[What the task asks]: The answer must consist of the listing, reproduced exactly.

[Recorded information]:
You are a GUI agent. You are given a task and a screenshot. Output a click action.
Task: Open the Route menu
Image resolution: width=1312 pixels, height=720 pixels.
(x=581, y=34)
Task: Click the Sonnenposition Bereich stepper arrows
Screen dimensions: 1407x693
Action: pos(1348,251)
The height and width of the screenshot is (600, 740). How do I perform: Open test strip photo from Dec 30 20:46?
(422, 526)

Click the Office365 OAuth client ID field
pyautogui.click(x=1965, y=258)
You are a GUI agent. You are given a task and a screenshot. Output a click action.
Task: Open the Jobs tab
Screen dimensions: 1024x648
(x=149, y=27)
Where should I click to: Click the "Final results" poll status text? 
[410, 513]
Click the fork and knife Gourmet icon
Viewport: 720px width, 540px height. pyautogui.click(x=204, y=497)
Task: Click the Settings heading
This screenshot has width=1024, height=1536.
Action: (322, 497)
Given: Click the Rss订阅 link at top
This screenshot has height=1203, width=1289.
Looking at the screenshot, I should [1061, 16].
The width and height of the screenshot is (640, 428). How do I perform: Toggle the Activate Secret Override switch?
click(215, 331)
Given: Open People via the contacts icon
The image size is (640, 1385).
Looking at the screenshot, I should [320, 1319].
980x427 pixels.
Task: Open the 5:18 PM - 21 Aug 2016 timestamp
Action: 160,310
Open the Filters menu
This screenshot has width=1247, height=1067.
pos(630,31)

[Reply to the exercise]:
You are a GUI agent. You are given a task and a screenshot. Output a click action.
Task: Open the Route menu
Image resolution: width=1312 pixels, height=720 pixels.
(x=581, y=34)
Task: Click the Sonnenposition Bereich stepper arrows
Screen dimensions: 1407x693
Action: pos(1348,251)
The height and width of the screenshot is (600, 740). How do I perform: Open test strip photo from Dec 30 20:46?
(422, 526)

Click the Office365 OAuth client ID field
pyautogui.click(x=1965, y=258)
You are a GUI agent. You are given a task and a screenshot. Output a click action.
Task: Open the Jobs tab
Screen dimensions: 1024x648
(x=149, y=27)
Where should I click to: Click the "Final results" poll status text? 
[410, 513]
Click the fork and knife Gourmet icon
Viewport: 720px width, 540px height. pyautogui.click(x=204, y=497)
Task: Click the Settings heading
This screenshot has width=1024, height=1536.
Action: (322, 497)
Given: Click the Rss订阅 link at top
This screenshot has height=1203, width=1289.
Looking at the screenshot, I should [1061, 16].
The width and height of the screenshot is (640, 428). How do I perform: Toggle the Activate Secret Override switch?
click(215, 331)
Given: Open People via the contacts icon
The image size is (640, 1385).
Looking at the screenshot, I should [320, 1319].
980x427 pixels.
Task: Open the 5:18 PM - 21 Aug 2016 timestamp
Action: 160,310
Open the Filters menu
This screenshot has width=1247, height=1067.
pos(630,31)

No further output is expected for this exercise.